Abstract

Data on the association between vitamin D status and osteoporotic fracture in Asians are sparse. We conducted a 6-year cohort study of 773 community-dwelling elderly Japanese women and found that serum 25-hydroxyvitamin D (25(OH)D) ≥ 71nmol/L was associated with a reduced risk of osteoporotic limb and vertebral fractures. Data on the association between vitamin D status and osteoporotic fracture in Asians are sparse. This study aimed to clarify the association between vitamin D and other markers of nutritional status with the incidence of fracture in elderly Japanese women. We conducted a cohort study with a 6-year follow-up of 773 community-dwelling women aged 69years and older. The 6-year follow-up ended in 2009. We assessed serum 25-hydroxyvitamin D, undercarboxylated osteocalcin (an index of vitamin K status), and calcium intake.
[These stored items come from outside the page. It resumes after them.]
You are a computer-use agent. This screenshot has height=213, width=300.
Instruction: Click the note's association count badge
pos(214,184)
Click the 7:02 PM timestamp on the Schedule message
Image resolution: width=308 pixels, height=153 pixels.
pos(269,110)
The primary outcome was incident limb and vertebral fractures. Covariates were forearm bone mineral density (BMD), age, body mass index, osteoporosis treatment, and physical activity. The mean serum 25(OH)D concentration was 60.0nmol/L. Thirty-seven limb fractures and 14 vertebral fractures occurred in 4,392 person-years. Lower forearm BMD was significantly associated with increased incident fracture (P = 0.0242). The adjusted hazard ratios (HR) of fracture for the first quartile (<47.7nmol/L) and the third quartile (59.2-70.9nmol/L) of serum 25(OH)D, compared to the fourth quartile (≥71.0nmol/L), were 2.82 (95% confidence interval (CI), 1.09-7.34) and 2.82 (95%CI, 1.09-7.27), respectively. The pooled adjusted HR was 0.42 (95%CI, 0.18-0.99) when the incidence in the fourth quartile (≥71.0nmol/L) was compared to the other three quartiles combined (<71.0nmol/L). Vitamin K status and calcium intake were not associated with incident fracture. Sufficient vitamin D status, i.e., serum 25(OH)D ≥ 71nmol/L, is associated with low limb and vertebral fracture risk in community-dwelling elderly women.